The Marriott Hotels data breach has sent ripples through the Infosec community, with questions being asked as to how the hackers were able to roam around a network for years, unbeknownst to the people charged with keeping networks safe. We have seen a similar situation developing in the breach of Canada’s 1-800 Flowers, reported to the California attorney General’s office recently.

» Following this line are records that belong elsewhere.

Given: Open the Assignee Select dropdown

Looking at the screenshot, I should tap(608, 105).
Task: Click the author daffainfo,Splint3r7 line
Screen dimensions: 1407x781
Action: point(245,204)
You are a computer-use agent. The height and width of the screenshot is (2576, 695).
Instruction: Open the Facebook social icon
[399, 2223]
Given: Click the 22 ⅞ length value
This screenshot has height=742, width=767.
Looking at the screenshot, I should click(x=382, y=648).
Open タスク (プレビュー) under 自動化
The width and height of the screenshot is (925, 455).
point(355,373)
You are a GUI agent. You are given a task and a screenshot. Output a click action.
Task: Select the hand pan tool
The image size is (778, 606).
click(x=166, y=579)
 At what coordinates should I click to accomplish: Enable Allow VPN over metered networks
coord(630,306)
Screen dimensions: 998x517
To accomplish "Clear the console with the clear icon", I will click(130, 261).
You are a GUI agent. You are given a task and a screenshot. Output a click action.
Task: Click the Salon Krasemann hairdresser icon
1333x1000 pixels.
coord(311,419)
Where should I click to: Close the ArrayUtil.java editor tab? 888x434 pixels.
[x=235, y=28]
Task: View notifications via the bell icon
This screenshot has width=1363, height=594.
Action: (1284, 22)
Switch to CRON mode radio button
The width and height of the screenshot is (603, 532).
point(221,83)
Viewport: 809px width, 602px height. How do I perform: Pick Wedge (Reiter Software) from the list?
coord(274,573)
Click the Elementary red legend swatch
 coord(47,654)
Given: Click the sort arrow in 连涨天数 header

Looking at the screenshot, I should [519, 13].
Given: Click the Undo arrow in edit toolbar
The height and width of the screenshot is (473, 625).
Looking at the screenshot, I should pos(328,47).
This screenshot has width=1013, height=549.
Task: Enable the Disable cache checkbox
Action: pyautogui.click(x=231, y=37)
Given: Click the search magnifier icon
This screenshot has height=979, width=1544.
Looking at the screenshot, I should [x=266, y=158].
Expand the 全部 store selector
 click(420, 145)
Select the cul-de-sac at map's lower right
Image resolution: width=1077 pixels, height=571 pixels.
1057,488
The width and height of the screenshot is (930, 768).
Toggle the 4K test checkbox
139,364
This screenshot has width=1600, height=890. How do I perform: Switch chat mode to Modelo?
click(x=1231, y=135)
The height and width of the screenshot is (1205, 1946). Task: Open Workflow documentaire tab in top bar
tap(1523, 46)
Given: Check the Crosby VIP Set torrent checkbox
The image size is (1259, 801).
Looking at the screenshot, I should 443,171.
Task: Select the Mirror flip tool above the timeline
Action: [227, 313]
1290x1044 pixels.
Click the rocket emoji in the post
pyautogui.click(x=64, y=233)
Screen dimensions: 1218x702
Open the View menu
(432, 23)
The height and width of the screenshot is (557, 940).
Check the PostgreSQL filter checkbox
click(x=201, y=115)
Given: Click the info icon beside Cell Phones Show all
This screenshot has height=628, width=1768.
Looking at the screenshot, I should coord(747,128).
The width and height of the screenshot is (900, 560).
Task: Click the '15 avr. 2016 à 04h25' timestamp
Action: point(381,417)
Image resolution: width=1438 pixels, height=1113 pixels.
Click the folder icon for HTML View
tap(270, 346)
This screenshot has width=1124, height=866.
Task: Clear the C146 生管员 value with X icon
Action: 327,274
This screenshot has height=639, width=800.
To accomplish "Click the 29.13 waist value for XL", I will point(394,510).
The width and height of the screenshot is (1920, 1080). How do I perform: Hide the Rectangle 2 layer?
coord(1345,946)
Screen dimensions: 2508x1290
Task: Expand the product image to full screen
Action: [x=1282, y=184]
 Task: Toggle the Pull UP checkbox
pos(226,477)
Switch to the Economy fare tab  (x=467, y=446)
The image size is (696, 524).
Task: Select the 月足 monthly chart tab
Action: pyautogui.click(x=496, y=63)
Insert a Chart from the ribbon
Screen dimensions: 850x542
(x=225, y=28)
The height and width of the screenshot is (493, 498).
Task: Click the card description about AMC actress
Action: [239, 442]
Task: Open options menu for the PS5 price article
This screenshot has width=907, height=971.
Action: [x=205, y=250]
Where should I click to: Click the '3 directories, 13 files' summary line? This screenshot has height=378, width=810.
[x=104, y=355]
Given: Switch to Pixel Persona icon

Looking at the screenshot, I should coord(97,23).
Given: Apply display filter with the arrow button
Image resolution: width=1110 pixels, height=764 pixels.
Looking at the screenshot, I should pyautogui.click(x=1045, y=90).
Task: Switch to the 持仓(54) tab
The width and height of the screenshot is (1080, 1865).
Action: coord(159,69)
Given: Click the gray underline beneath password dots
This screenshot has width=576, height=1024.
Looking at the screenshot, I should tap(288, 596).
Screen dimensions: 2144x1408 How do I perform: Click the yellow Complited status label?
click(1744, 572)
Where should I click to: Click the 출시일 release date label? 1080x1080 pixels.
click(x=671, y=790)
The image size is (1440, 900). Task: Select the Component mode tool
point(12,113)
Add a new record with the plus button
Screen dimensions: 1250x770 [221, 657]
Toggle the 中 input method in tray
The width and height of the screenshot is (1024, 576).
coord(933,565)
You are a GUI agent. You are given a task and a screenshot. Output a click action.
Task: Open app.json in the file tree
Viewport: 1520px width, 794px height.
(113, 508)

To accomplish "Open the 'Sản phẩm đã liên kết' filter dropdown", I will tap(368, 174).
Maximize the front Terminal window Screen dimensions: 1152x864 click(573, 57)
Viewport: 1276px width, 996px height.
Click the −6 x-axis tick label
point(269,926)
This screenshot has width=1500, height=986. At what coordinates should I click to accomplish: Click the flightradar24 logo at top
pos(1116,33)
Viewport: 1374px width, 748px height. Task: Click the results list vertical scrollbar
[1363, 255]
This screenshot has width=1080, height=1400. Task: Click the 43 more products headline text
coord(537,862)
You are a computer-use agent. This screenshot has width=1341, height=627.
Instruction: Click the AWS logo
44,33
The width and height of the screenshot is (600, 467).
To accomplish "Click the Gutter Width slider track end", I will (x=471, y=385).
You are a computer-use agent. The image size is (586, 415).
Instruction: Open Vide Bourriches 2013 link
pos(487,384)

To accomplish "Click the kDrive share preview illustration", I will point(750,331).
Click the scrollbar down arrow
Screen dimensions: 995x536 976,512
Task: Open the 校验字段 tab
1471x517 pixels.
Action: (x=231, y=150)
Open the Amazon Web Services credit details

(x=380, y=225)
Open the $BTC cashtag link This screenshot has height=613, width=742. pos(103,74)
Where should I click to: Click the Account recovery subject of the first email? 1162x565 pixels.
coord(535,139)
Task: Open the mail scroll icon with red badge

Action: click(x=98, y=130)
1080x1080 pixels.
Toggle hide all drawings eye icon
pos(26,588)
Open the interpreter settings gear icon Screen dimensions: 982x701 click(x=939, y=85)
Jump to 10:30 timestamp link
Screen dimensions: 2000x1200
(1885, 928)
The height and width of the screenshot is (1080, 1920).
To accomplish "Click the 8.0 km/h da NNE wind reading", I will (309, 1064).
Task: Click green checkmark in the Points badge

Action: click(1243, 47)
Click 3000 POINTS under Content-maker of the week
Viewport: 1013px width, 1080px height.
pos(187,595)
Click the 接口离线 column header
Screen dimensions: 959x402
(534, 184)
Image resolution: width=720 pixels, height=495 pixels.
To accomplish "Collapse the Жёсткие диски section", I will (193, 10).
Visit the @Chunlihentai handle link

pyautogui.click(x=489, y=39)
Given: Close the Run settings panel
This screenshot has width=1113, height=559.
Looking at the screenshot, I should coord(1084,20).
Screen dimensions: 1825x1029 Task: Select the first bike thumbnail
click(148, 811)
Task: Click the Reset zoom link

Sam Curry, Chief Security Officer at Cybereason:
“Much the same as people who live too long in a war zone, the world’s population have become inured to the meaning and damage of mega breaches. Perhaps ‘Giga Breaches’ should be the new term. When we receive 4 or 5 letters a year about compromised identities, horror stories at one or two degrees of separation, headlines measuring in the 100s of millions of victims, but life keeps going, we become de-sensitized. It’s important to remember that the impact of a breach is big even when buried among others. We still have something to lose and we should not idly accept the unacceptable. Boards and leadership in companies should use the New Year as an opportunity to set new programs in motion, new energy and a standard of excellence. Work with CISOs to make sure that hackers aren’t sitting in networks like parasites for years. Use peace time for preparation, and make it a core value to respect privacy, to lean forward, to champion transparency and to not ignore the risks from poor IT hygiene and weak cyber practices.“